INSTRUCTIONS TO FOLLOW - What is needed is an exact copy of every line from the one containing "Select the hand-truck icon near 二手楼盘" through the end of the entries; please set it down without any pictures.
----- INPUT MATERIAL -----
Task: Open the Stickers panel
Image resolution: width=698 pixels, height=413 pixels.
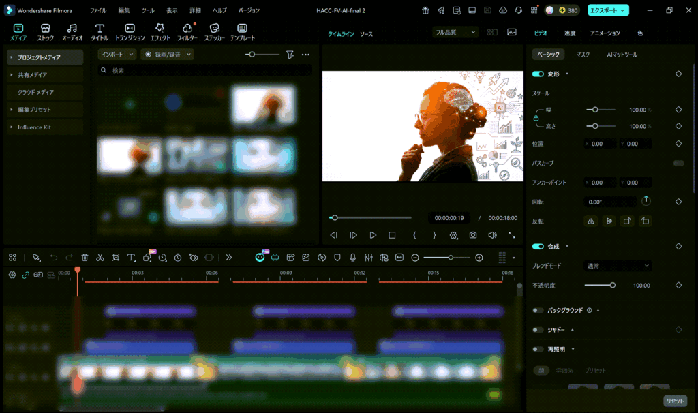Action: [214, 32]
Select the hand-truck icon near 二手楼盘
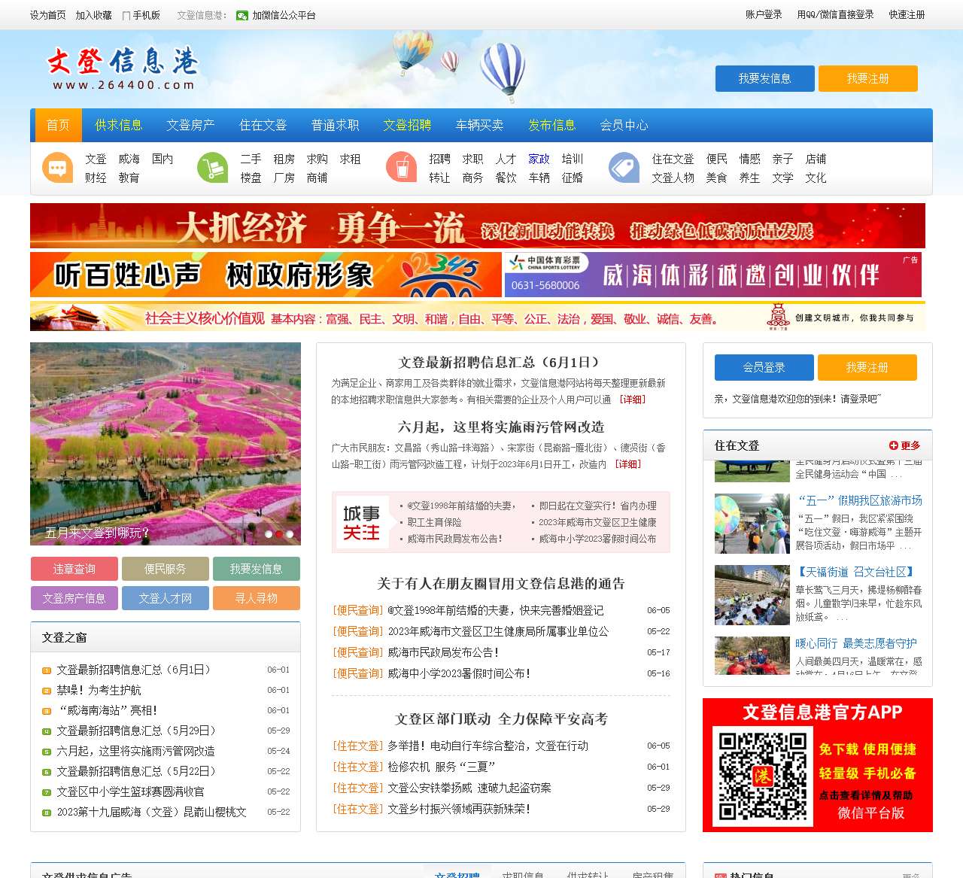Screen dimensions: 963x878 click(213, 167)
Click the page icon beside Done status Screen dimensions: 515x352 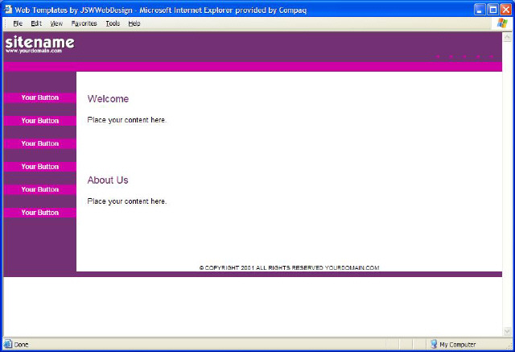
-----
RESPONSE AREA -
Select the hand-truck icon near 二手楼盘
Screen dimensions: 963x878 click(213, 167)
Click the page icon beside Done status Screen dimensions: 515x352 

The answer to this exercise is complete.